Я писал, что литовская и белорусская культуры развивались параллельно. Я знаю, что многие литовские философы учились в Петербурге, Москве, но в Минск они не ехали, хотя здесь всего 200 километров…

Я знаю польский, старославянский, то есть основные языки, на которых было написано культурное наследие ВКЛ, которые были известны белорусским и литовским философам. Объективно необходимости в кооперации не было. Каждый занимался своим делом, творил свою мифологию по своим правилам, канонам, используя, кстати, один и тот же материал.

Для того, чтобы существовало сотрудничество необходимо наличие интереса. Когда одна сторона нуждается в другой стороне. В области философии, интеллектуальной истории, не думаю, что белорусы так сильно нуждаются в литовской литературе, что они возьмут себе за труд учить литовский язык. И я не думаю, что литовцы интенсивно цитируют белорусских историков. Откровенно говоря, потребности в области фундаментальной науки друг в друге нет. Но если говорить о конкретных вещах, то политика «Восточного партнерства», ЕС, программы соседства подталкивают нас к тому, что есть масса проблем, которые одинаково интересны и белорусам и литовцам. Та же проблема пограничья.

Пограничье здесь не очень простое. Об этой территории литовцы говорят с улыбкой, и мы говорим, что 800 лет здесь никогда не было границы. Все это нужно изучать, анализировать приграничные связи, восприятие. Этот процесс уже невозможен без совместной работы литовских и белорусских ученых.

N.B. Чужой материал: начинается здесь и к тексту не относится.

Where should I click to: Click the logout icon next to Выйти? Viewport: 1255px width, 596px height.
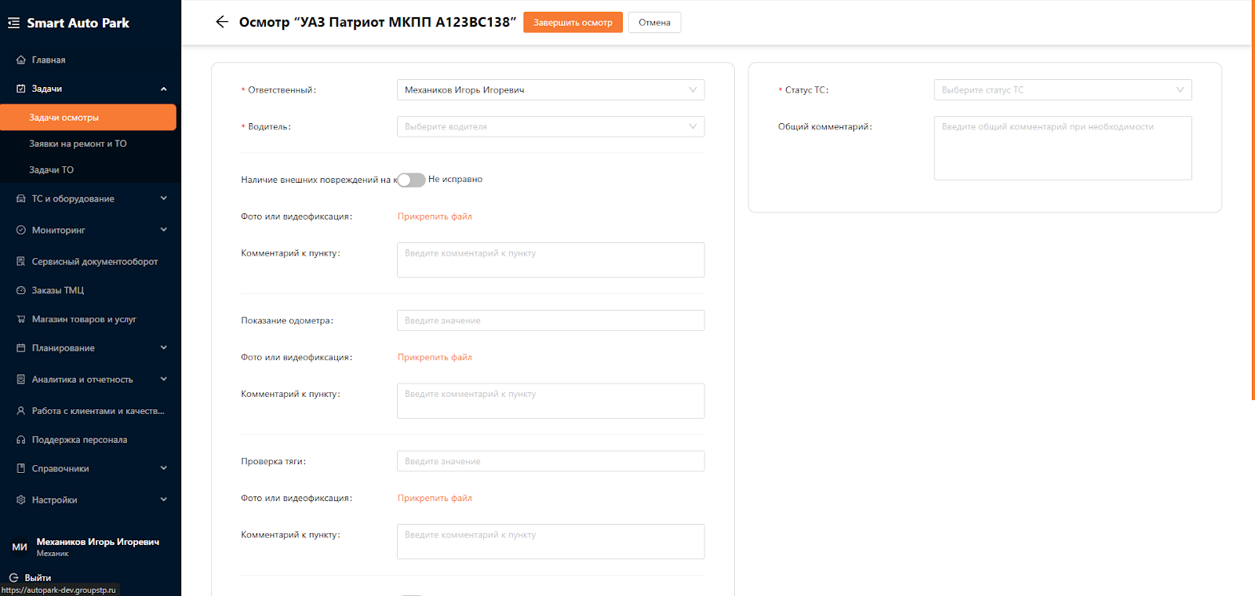click(x=13, y=578)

Программы ЕС подталкивают к совместной работе, но для решения уже не фундаментальных проблем, а решения конкретных проблем, которые связаны с пограничьем и конкретными вещами, которые вскоре перед нами возникнут.

Происходит нормальный европейский поворот, когда от ученого требуют заниматься конкретными вещами, приносящими кратковременный эффект, что для меня, как для гуманитария, не очень приятно. Проблема в том, что ЕС предлагает программы, исследования, деньги, а мы этих проблем пока не видим. И в этом проблема белорусских ученых и, возможно, литовских. Не видим тех мелочей, которыми нужно заниматься.

Возьмем ту же границу. С чего начинали немцы и французы? Они изучали то, что немцы думают о французах и что французы думают о немцах. И как сделать так, чтобы были какие-то единые программы для французов и немцев. То же самое было на польско-немецкой границе.

Вы задаете вопрос о белорусах, и я вам могу ответить. Что белорусы думают о литовцах? Не знаю. Надо изучать. Какие проблемы есть между белорусами и поляками? Эти вопросы не изучены.

- Но попытки такие делаются. К примеру, был проект, когда литовский журнал PRAVDA посвятил номер целиком Минску, и потом белорусский журнал посвятил свой выпуск Вильнюсу. Точнее, развенчанию существующих стереотипов об этих столицах.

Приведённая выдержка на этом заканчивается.